WHY WE BELIEVE AND PRACTICE THESE THINGS # 8

Tommy Thornhill

 We are now considering if it is scriptural to use multiple cups (containers) to serve the Lord’s Supper. Here at Etna we believe it to be scriptural to use multiple cups and we want to make sure we do it with God’s approval.

First, notice the scriptures that deal with the Lord’s Supper Matt.26:26-29; Mk.14:22-25;

Lk.22:15-20; 1.Cor.11:23-29. These will be the scriptures referred to in studying the question of whether multiple containers (cups) are scriptural to be used in serving the Lord’s Supper.
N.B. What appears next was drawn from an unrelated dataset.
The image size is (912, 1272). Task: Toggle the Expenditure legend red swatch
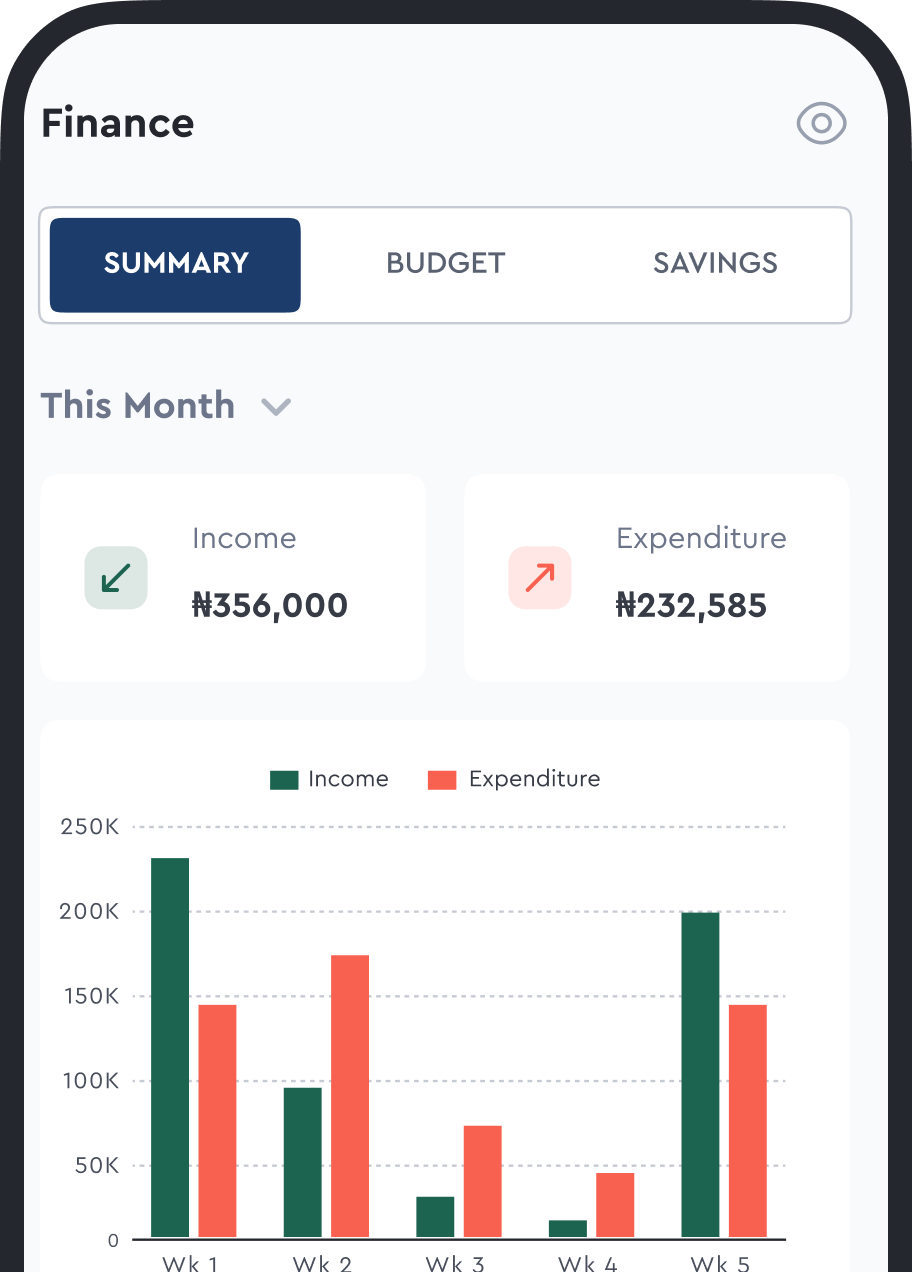[442, 780]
From these scriptures we can logically deduct that the elements to be used in serving and partaking of the Lord’s Supper are one loaf of unleavened bread, and one cup of grape juice, the fruit of the vine. These two elements are deducted from the time the Lord’s Supper was established, which was the time of the Jewish Passover meal. During that meal only unleavened bread and grape juice (fruit of the vine) were used.  I believe most people will agree with this. So, the question I must deal with is centered around the cup that is mentioned. What did Jesus mean when He said to His disciples as He offered the cup, “take this and divide it among yourselves … this cup in the New Testament in my blood, which is shed for you” Lk.22:17, 20. Matt.26:27 records, “drink from it, all of you.” Was He referring to the contents in the container, or was He referring to the container itself that held the juice? This is what must be determined before authority for multiple cups is allowed or authorized. My belief if that Jesus was referring to the contents of the cup, not the physical container. Why do I believe this?
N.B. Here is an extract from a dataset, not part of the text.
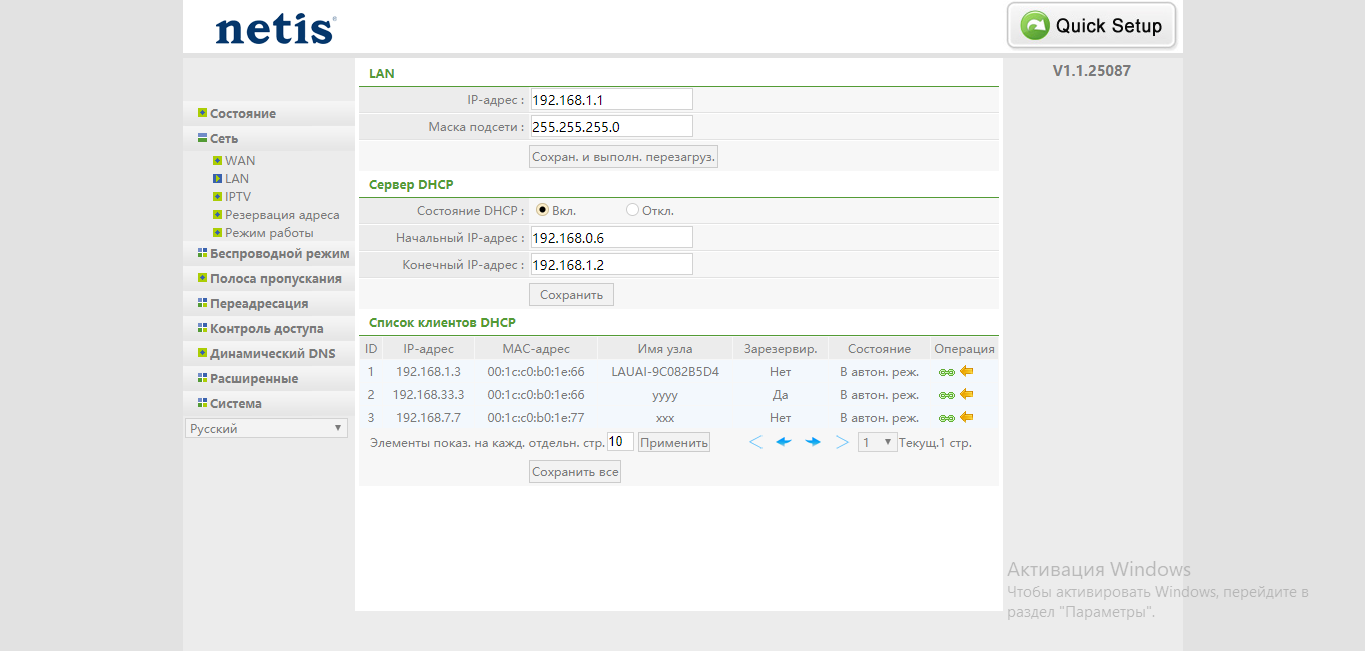Go to next page using solid right arrow

click(813, 442)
Recall that I closed the last issue making the point that I believe the use of multiple cups in serving the Lord’s Supper falls under the scope of a general command or rule. My understanding of general or generic authority is that any method used in obeying what God commanded is allowable or included IF it of the same class, kind or order of the precept, example or thing commanded. What this means is that people have the freedom to choose which method will be used in fulfilling the command AS LONG AS it falls within the same class, kind or order. With this said, let’s see how this applies to the use of multiple containers (cups) in serving the fruit of the vine in the Lord’s Supper.

In Matt.26:27-28 we read “Then He took the cup, and gave thanks, and gave it to them, saying, ‘drink from it all, all of you. For this is My blood of the New Covenant, which is shed for many for the remission of sins.’” The first “it” refers to the container of which all were told to drink. But the latter statement, “this is My blood” is referring to the contents, not the container. Logic tells me that the container is not representative of the blood, but the contents would be. This is confirmed in v.29 when Jesus says, “I will not drink of the fruit of the vine … until that day when I drink it anew with you in My Father’s kingdom.”
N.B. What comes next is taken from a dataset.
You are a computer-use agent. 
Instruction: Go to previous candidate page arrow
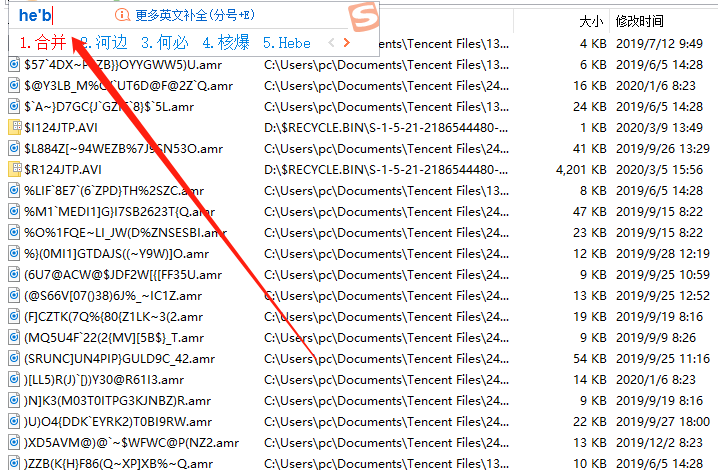[331, 43]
Luke 22:17 referring to the same event states, “take this and divide it among yourselves.” Is the “this” in the statement referring to the container or the contents? How would you divide the container? I believe Jesus is referring to the contents to be drunk by all. Why? Luke continues in v.20“This cup is the New Testament in My blood which is shed for you.” Was the container the New Testament? Was the container representative of the blood shed for you? Notice what Paul writes about it in 1.Cor.11:25“This do. As often as you drink it, in remembrance of Me.” Does the “it” refer to the container or the contents? Paul continues, v.26“For as often as you eat this bread and drink this cup…”  Do you eat the whole loaf? Do you drink the container or the contents? In v.28 “eat of the bread and drink of the cup” refers to the contents, according to the context of the preceding verses. All of you partake of the bread and the fruit of the vine.

This is my reasoning as to why I understand that multiple containers or cups are allowable as expedients in partaking of the Lord’s Supper. Jesus was not sanctifying a container but the contents to be drunk when remembering His death and declaring His return. My understand is that all Christians the world over, on the first day of the week (Acts 20:7), are to partake of the same loaf (unleavened bread) and drink from the same cup (the fruit of the vine, grape juice) using multiple containers.  But since some seek to bind the use of only one cup in serving and partaking of the Lord’s Supper, I will pursue the issue further in the next issue dealing with some arguments used in defense of only one cup.